目标检测经典论文——Faster R-CNN论文翻译：Faster R-CNN: Towards Real-Time Object Detection with Region Proposal Net

最新推荐文章于 2021-12-14 19:22:58 发布

bigcindy

最新推荐文章于 2021-12-14 19:22:58 发布

阅读量5.4k

点赞数 4

CC 4.0 BY-SA版权

分类专栏：深度学习经典论文翻译文章标签： Faster R-CNN SPPnet RPN Region Proposal 目标检测

本文链接：https://blog.csdn.net/Jwenxue/article/details/107671999

Faster R-CNN: Towards Real-Time Object Detection with Region Proposal Networks

Faster R-CNN：通过Region Proposal网络实现实时目标检测

Shaoqing Ren, Kaiming He, Ross Girshick, and Jian Sun

Abstract

State-of-the-art object detection networks depend on region proposal algorithms to hypothesize object locations. Advances like SPPnet [1] and Fast R-CNN [2] have reduced the running time of these detection networks, exposing region proposal computation as a bottleneck. In this work, we introduce a Region Proposal Network (RPN) that shares full-image convolutional features with the detection network, thus enabling nearly cost-free region proposals. An RPN is a fully convolutional network that simultaneously predicts object bounds and objectness scores at each position. The RPN is trained end-to-end to generate high-quality region proposals, which are used by Fast R-CNN for detection. We further merge RPN and Fast R-CNN into a single network by sharing their convolutional features——using the recently popular terminology of neural networks with “attention” mechanisms, the RPN component tells the unified network where to look. For the very deep VGG-16 model [3], our detection system has a frame rate of 5fps (including all steps) on a GPU, while achieving state-of-the-art object detection accuracy on PASCAL VOC 2007, 2012, and MS COCO datasets with only 300 proposals per image. In ILSVRC and COCO 2015 competitions, Faster R-CNN and RPN are the foundations of the 1st-place winning entries in several tracks. Code has been made publicly available.

Index Terms

Object Detection, Region Proposal, Convolutional Neural Network.

任务目标: 请列出上面阅读摘录中这篇 Faster R-CNN 论文署名的全部作者。

数据部分:
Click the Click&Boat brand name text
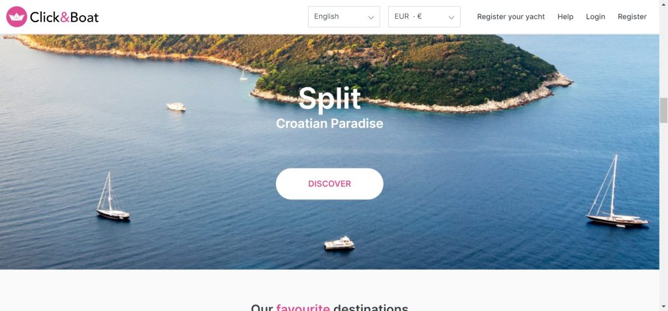Viewport: 668px width, 311px height. pyautogui.click(x=65, y=17)
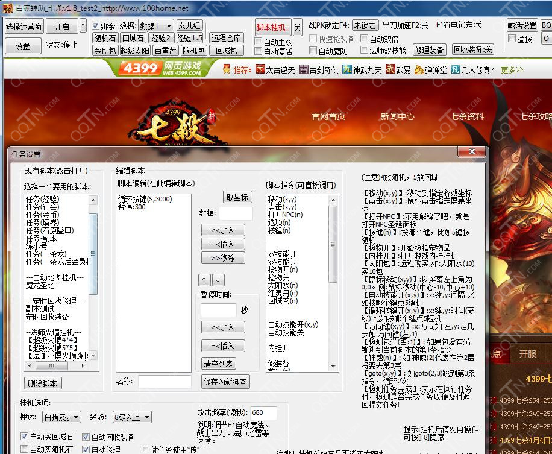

任务答复: Shaoqing Ren、Kaiming He、Ross Girshick、Jian Sun